A Futile and Stupid Gesture: How Doug Kenney and National Lampoon Changed Comedy Forever
- First edition
- Author: Josh Karp
- Cover artist: Rick Meyerowitz
- Language: English
- Publisher: Chicago Review Press
- Publication date: 2006
- Publication place: United States
- Media type: Print
- Pages: 416
- ISBN: 978-1556526022

= A Futile and Stupid Gesture: How Doug Kenney and National Lampoon Changed Comedy Forever =

2006 book by Josh Karp

A Futile and Stupid Gesture: How Doug Kenney and National Lampoon Changed Comedy Forever is an American book by Josh Karp that was published in 2006. It is a history of National Lampoon magazine and one of its three founders, Doug Kenney, during the 1970s. The book was based on numerous interviews with people who contributed to the magazine, and people who performed in The National Lampoon Radio Hour, and the stage show Lemmings.

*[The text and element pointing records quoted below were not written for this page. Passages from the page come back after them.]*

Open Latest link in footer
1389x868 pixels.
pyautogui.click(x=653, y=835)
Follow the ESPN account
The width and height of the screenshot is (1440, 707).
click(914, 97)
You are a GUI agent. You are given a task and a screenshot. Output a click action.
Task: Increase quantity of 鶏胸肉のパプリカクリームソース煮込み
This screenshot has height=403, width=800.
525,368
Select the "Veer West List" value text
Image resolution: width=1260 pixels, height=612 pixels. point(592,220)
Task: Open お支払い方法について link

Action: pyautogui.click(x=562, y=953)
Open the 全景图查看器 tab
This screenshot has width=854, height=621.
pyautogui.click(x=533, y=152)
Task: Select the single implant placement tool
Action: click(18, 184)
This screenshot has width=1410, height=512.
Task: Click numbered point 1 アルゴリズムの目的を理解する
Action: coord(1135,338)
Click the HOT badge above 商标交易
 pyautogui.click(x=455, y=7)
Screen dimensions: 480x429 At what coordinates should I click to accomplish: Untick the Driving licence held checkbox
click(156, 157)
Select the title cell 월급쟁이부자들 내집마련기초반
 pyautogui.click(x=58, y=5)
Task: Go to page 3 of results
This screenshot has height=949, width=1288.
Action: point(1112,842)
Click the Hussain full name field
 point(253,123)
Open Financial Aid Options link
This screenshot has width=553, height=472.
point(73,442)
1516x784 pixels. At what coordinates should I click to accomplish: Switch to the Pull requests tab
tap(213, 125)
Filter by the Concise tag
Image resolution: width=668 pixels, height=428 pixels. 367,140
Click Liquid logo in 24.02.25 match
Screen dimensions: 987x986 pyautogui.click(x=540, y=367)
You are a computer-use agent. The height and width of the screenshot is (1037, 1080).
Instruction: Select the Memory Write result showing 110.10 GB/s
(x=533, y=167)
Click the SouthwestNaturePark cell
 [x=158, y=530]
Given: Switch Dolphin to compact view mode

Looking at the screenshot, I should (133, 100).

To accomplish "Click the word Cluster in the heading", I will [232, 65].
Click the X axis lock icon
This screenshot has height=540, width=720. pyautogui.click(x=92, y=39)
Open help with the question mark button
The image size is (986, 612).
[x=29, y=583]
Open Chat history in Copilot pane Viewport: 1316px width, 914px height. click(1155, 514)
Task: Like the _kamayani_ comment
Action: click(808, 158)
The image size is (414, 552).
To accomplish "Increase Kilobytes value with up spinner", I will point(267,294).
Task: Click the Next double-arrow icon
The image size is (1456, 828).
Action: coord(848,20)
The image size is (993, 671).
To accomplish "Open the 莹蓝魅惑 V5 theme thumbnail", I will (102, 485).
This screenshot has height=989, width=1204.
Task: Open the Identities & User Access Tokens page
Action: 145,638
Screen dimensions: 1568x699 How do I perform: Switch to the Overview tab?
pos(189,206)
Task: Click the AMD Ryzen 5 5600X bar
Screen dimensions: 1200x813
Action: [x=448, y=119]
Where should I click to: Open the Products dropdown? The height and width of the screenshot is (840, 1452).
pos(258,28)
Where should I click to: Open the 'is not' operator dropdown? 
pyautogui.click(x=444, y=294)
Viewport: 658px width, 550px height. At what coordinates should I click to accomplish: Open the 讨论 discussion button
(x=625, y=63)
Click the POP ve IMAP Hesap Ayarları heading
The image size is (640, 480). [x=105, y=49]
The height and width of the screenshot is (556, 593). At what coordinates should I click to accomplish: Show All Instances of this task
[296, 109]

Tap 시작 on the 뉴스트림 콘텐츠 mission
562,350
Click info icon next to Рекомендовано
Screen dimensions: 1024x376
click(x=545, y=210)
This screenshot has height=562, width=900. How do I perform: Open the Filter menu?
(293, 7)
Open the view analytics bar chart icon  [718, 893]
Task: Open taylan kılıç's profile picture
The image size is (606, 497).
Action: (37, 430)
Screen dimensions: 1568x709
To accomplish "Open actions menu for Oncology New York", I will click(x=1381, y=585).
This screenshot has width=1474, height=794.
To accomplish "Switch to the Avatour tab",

As the book recounts, at that time the National Lampoon's performers included John Belushi, Bill Murray, Chevy Chase and Gilda Radner, all of whom subsequently went on to appear on Saturday Night Live and have careers in other media, including film. Writers and artists included John Hughes, Sean Kelly, Chris Miller, P. J. O'Rourke, Tony Hendra, and Bruce McCall. The book also includes stories about the making of the movies Animal House and Caddyshack. The main title of the book is a quote from Animal House, part of a line spoken by the character Otter.

==Film adaptation==
A film adaptation, also titled A Futile and Stupid Gesture, was released in 2018. David Wain directed from a script by Michael Colton and John Aboud, with Will Forte playing Doug Kenney and Domhnall Gleeson as Henry Beard.